### Короткое задание A
Замени во всех записях ниже «BRIGHAM CITY» на «LOGAN» и приведи их заново, больше ничего не меняя.

+++ Исходный текст +++

Александр Ярославич был вторым сыном Ярослав Всеволодовича, но после смерти в 1233 году его старшего брата Федора, стал считаться старшим среди Ярославичей. В конце 30-х годов Александр стал Новгородским князем, а в 1239 году он женился на дочери полоцкого князя Брячислава. Этот брак был во многом политическим — он давал еще одного союзника в борьбе против западной угрозы. А Торопец, где происходило венчание, как бы соединял земли новгородскую, полоцкую и смоленскую. В том же году князь с новгородцами “сруби городци по Шелони”. Таким образом укреплялись подступы к Новгороду со стороны Пскова.
В 1240 году начинается наступление крестоносцев на Псков. Пал Изборск, потерпело поражение псковское ополчение. Немцы сожгли посад Пскова и осадили город. Взять его немцам не удалось, но они заполучили в заложники детей некоторых знатных псковитян, а затем, благодаря измене городских старейшин, вошли и в город, где оставили наместников и подчиненный им отряд. Беглецы из Пскова донесли до Новгорода печальные вести. Около того же времени серьезная угроза нависла и над самим Новгородом. Шведы (летописные “свеи”), как сообщает летописец явились “в силе велицей”. Вместе с норманнами (“урманами” — норвежцами), а также отрядами из племени суми и еми (южная часть нынешней Финляндии) “в кораблих множество много зело”, вошли в Неву и остановились у устья Ижоры. Старейшина ижорцев Пелгусий (христианское имя — Филипп), выполнявший поручение “стража ночная морская”, немедленно дал весть в Новгород.

+++ Список записей +++

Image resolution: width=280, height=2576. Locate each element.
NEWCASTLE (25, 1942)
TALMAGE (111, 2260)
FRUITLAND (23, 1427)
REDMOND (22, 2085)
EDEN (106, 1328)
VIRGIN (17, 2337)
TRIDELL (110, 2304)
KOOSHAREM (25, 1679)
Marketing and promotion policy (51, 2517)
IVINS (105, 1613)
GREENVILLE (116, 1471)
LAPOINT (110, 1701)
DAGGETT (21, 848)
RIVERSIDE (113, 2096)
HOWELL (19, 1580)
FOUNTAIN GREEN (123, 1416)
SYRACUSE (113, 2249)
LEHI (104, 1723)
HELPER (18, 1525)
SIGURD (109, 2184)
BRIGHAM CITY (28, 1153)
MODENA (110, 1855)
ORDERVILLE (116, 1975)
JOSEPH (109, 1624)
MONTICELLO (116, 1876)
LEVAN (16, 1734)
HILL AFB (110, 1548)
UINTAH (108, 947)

+++

### Короткое задание B
Где, согласно исходному тексту, остановились шведы, войдя в Неву?

### Письменное решение A
Image resolution: width=280, height=2576. Locate each element.
NEWCASTLE (25, 1942)
TALMAGE (111, 2260)
FRUITLAND (23, 1427)
REDMOND (22, 2085)
EDEN (106, 1328)
VIRGIN (17, 2337)
TRIDELL (110, 2304)
KOOSHAREM (25, 1679)
Marketing and promotion policy (51, 2517)
IVINS (105, 1613)
GREENVILLE (116, 1471)
LAPOINT (110, 1701)
DAGGETT (21, 848)
RIVERSIDE (113, 2096)
HOWELL (19, 1580)
FOUNTAIN GREEN (123, 1416)
SYRACUSE (113, 2249)
LEHI (104, 1723)
HELPER (18, 1525)
SIGURD (109, 2184)
LOGAN (28, 1153)
MODENA (110, 1855)
ORDERVILLE (116, 1975)
JOSEPH (109, 1624)
MONTICELLO (116, 1876)
LEVAN (16, 1734)
HILL AFB (110, 1548)
UINTAH (108, 947)

### Письменное решение B
У устья Ижоры.